Modeling and characterization of single chain variable fragments (SCFV) specific for an isocyanate-based protein conjugate

Diisocyanates are highly reactive chemicals used widely in industry to make polyurethane foams, paints, coatings etc. Previous work described the isolation of ScFvs capable of catalytic hydrolysis of carbamate bonds within polyurethane made from diisocyanates. Characterization of the binding specificity of two of these catalytic antibodies, ScFvs #12 and #9, was one goal of the current work with the specific aim of improving catalysis. It is demonstrated that ScFv #12 recognizes and binds the tolyl group of toluene diisocyanate (TDI) but does not discriminate between a carbamate and a urea bond made by the reaction of an isocyanate with a protein. Binding specificity was tested using a set of TDI, p-tolylisocyanate (TMI) and butylisocyanate (BI)-human serum albumin (HSA) conjugates made while varying pH and molar ratio of diisocyanate and HSA. A characteristic biphasic recognition pattern was found in the binding of these varied conjugates with ScFv #12. The pattern showed maxima at pH 7.5 and above pH 8.0, the former ascribed to recognition of TDI polymers attached to HSA and the latter ascribed to high TDI modification through lysine modification on HSA. This same pattern was observed with sera from a small sampling of TDI-exposed and control humans.
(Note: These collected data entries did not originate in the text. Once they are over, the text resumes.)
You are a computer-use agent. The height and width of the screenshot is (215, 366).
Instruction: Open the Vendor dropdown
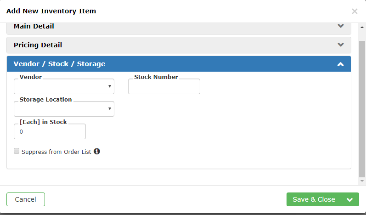tap(64, 86)
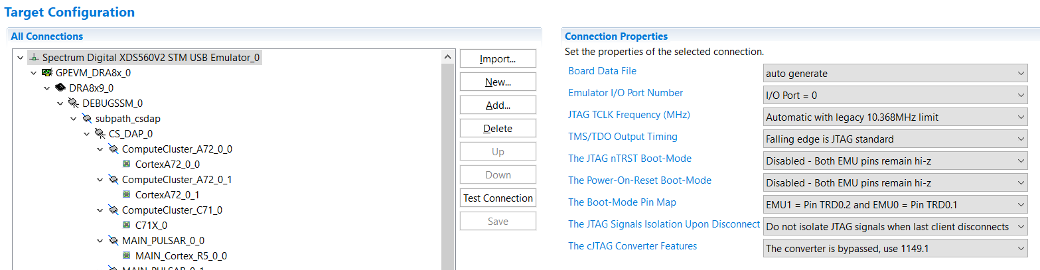Click the GPEVM_DRA8x_0 board icon
The image size is (1040, 270).
tap(48, 73)
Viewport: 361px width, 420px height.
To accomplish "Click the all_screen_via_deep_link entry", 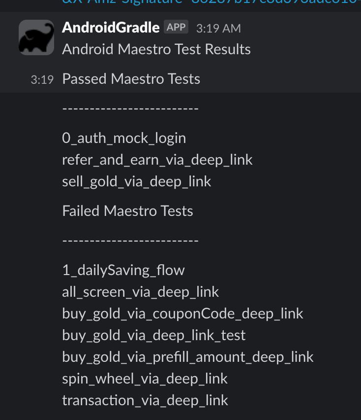I will tap(140, 292).
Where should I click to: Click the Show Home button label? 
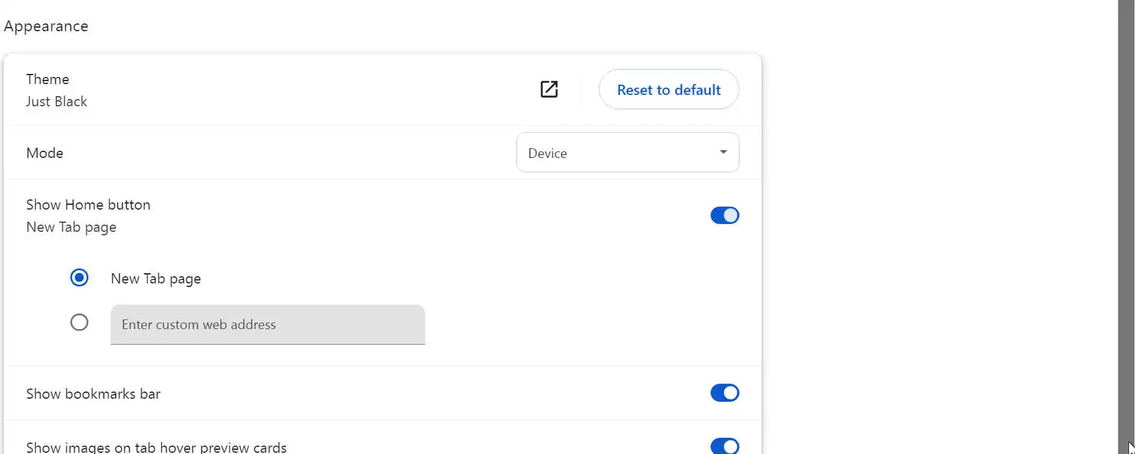point(88,205)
Molecular modeling and site-directed mutagenesis has been used to identify locations on ScFv #9 and #12 important for catalysis and binding respectively. Mutated positions on ScFv #12 important for binding have been tested for their effect on antigen recognition. Substitution of one of the selected positions, Y213, in the binding site with alanine shows lost of antigen recognition while replacement with cysteine recovers and improves the binding affinity of all mutants. Subsequent labeling of the cysteines with fluorescent dyes show no effect on target binding. Exploration of the use of these sites as possible attachment sites for environmentally sensitive dyes has provided inconclusive results thus far.